[Pixel coordinate grounding data]
==========
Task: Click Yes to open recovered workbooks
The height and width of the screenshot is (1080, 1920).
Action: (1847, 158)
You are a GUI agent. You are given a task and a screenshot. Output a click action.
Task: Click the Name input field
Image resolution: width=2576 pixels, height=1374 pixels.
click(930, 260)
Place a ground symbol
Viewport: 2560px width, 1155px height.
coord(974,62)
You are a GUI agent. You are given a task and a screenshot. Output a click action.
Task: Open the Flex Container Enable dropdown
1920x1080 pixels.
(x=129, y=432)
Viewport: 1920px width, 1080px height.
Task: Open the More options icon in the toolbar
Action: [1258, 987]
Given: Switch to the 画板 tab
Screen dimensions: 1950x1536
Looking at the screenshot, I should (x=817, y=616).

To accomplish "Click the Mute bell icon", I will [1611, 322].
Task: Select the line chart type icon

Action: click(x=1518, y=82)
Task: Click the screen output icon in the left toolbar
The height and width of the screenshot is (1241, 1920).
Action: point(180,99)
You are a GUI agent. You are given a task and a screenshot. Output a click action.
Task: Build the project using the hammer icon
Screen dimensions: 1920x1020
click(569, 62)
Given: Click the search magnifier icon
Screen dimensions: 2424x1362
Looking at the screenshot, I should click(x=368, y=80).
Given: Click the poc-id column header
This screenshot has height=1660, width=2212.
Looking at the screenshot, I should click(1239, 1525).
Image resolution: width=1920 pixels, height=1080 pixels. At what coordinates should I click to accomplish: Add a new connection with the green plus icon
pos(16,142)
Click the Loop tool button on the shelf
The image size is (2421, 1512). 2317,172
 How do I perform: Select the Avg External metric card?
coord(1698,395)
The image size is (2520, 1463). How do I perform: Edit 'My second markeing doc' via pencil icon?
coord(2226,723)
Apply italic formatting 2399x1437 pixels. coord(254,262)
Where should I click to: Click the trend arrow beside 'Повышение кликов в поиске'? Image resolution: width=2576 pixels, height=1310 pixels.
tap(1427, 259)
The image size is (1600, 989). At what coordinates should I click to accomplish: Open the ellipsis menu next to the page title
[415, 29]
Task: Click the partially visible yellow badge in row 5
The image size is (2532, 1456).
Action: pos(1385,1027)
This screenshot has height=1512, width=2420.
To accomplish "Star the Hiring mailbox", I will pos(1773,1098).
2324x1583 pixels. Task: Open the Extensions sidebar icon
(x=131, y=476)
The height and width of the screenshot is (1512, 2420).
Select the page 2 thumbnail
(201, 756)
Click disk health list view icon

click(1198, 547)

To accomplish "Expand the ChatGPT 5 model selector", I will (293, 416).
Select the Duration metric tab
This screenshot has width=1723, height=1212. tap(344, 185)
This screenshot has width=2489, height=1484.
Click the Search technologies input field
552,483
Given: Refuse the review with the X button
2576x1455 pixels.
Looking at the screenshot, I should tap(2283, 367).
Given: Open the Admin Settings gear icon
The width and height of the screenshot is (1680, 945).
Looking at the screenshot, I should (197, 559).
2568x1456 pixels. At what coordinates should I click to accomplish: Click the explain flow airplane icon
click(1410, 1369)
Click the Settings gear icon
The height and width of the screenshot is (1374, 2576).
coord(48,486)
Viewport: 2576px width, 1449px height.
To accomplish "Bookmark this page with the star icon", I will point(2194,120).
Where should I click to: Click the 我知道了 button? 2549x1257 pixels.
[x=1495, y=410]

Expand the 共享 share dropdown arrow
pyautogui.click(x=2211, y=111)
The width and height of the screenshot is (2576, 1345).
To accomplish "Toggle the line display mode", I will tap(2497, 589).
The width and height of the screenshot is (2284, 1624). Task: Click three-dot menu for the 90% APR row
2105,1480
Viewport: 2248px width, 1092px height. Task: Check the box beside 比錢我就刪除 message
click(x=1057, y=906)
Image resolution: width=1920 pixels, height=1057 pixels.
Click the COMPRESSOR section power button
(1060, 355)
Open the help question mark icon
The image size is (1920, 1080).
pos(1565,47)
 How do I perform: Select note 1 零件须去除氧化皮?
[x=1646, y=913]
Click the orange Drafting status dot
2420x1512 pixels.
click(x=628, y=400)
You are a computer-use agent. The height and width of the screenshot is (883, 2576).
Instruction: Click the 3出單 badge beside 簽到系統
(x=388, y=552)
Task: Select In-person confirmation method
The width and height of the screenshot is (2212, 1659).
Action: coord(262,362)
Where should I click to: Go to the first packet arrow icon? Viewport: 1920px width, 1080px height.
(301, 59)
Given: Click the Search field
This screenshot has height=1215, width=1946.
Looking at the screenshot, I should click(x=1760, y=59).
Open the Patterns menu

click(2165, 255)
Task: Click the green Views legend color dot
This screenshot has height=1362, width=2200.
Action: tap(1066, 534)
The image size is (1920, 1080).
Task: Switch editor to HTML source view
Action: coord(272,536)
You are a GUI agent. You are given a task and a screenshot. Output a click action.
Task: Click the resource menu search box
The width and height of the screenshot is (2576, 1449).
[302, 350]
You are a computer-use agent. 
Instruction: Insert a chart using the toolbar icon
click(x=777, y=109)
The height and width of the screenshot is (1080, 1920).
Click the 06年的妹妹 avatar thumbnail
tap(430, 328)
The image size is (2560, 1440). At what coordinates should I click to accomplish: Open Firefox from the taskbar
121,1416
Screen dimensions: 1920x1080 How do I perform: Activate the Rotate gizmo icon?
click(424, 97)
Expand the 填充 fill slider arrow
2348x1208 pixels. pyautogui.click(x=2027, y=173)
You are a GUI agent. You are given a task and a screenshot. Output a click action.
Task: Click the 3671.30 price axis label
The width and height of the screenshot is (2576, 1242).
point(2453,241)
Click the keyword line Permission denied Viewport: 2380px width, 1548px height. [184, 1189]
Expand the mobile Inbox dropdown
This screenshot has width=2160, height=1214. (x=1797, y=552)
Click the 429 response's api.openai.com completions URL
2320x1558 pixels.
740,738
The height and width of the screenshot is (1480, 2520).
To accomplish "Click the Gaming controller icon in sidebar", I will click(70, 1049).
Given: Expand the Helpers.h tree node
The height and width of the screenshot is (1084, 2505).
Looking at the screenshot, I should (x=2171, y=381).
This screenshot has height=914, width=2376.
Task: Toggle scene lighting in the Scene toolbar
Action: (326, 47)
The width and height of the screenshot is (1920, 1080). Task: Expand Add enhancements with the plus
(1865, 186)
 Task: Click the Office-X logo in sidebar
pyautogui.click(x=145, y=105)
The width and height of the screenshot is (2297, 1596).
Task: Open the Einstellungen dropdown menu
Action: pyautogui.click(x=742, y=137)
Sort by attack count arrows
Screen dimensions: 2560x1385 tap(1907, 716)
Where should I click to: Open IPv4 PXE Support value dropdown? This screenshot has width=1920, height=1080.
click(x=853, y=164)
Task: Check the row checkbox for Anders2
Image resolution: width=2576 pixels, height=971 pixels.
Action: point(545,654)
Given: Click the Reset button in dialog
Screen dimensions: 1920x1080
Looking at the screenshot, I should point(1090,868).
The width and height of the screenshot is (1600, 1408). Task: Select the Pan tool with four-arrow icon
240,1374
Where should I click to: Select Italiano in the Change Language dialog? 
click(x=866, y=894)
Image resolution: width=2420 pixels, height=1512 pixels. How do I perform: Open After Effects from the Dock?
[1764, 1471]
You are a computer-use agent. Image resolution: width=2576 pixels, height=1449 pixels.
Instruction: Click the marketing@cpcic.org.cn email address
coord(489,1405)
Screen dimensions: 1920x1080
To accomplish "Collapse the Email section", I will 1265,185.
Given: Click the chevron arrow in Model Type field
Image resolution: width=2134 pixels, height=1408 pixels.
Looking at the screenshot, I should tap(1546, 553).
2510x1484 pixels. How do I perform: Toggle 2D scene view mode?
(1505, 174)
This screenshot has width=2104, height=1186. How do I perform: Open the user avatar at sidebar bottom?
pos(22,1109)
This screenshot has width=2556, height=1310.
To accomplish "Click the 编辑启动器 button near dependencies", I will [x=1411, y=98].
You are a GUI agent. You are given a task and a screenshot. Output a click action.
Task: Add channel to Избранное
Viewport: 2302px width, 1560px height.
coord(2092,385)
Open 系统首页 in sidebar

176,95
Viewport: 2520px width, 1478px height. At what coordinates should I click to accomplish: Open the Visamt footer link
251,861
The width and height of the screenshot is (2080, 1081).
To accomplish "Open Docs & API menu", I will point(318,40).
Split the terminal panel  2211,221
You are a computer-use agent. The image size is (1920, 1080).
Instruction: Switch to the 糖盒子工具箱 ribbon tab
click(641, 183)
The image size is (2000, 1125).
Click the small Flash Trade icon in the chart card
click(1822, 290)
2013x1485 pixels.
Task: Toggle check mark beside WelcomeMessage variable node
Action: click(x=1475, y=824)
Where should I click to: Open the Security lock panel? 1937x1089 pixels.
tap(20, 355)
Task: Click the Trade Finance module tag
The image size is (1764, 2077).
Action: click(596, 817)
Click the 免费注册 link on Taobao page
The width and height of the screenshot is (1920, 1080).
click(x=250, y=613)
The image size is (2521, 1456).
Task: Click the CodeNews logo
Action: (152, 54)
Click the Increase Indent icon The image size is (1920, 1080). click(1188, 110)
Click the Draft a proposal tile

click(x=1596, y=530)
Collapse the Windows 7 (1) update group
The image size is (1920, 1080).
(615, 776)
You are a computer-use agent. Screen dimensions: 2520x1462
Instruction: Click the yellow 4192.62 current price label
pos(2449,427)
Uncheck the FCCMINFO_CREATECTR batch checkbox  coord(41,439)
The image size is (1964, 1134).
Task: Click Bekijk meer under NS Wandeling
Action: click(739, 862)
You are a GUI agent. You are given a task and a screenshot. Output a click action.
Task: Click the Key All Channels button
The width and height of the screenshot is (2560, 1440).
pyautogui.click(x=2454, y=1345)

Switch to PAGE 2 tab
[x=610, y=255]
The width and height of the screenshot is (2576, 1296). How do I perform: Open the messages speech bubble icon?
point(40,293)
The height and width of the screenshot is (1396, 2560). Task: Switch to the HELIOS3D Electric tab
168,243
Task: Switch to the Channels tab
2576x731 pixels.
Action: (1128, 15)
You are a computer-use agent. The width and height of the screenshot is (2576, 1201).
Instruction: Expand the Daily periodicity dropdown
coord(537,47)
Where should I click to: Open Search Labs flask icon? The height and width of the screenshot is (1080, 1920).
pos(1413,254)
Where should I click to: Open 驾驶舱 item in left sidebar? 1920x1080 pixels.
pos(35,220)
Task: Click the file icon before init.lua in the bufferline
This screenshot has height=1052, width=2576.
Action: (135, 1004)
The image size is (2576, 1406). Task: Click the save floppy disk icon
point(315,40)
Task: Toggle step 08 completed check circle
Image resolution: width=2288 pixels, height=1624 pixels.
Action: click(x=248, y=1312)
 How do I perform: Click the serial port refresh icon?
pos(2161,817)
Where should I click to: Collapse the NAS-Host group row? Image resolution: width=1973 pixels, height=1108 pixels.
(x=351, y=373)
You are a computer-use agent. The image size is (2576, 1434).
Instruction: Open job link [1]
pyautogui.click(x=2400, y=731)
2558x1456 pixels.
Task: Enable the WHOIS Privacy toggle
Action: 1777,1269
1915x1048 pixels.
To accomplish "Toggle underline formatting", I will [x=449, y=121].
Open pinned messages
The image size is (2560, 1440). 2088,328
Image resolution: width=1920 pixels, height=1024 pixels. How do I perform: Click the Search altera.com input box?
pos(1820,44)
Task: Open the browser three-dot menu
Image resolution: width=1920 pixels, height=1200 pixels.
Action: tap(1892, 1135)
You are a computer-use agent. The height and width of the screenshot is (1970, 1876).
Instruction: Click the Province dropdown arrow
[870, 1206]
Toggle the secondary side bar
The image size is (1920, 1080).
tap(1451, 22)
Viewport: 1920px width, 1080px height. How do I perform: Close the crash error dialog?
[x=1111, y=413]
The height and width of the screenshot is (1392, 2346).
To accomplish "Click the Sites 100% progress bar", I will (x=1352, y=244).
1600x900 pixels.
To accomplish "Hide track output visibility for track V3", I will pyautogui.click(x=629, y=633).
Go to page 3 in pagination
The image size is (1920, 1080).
==========
Looking at the records above, return exactly the lines from the line with "The width and height of the screenshot is (1680, 945)." to the line with "Image resolution: width=1920 pixels, height=1057", both ends included.

The width and height of the screenshot is (1680, 945).
Looking at the screenshot, I should (197, 559).
2568x1456 pixels. At what coordinates should I click to accomplish: Click the explain flow airplane icon
click(1410, 1369)
Click the Settings gear icon
The height and width of the screenshot is (1374, 2576).
coord(48,486)
Viewport: 2576px width, 1449px height.
To accomplish "Bookmark this page with the star icon", I will point(2194,120).
Where should I click to: Click the 我知道了 button? 2549x1257 pixels.
[x=1495, y=410]

Expand the 共享 share dropdown arrow
pyautogui.click(x=2211, y=111)
The width and height of the screenshot is (2576, 1345).
To accomplish "Toggle the line display mode", I will tap(2497, 589).
The width and height of the screenshot is (2284, 1624). Task: Click three-dot menu for the 90% APR row
2105,1480
Viewport: 2248px width, 1092px height. Task: Check the box beside 比錢我就刪除 message
click(x=1057, y=906)
Image resolution: width=1920 pixels, height=1057 pixels.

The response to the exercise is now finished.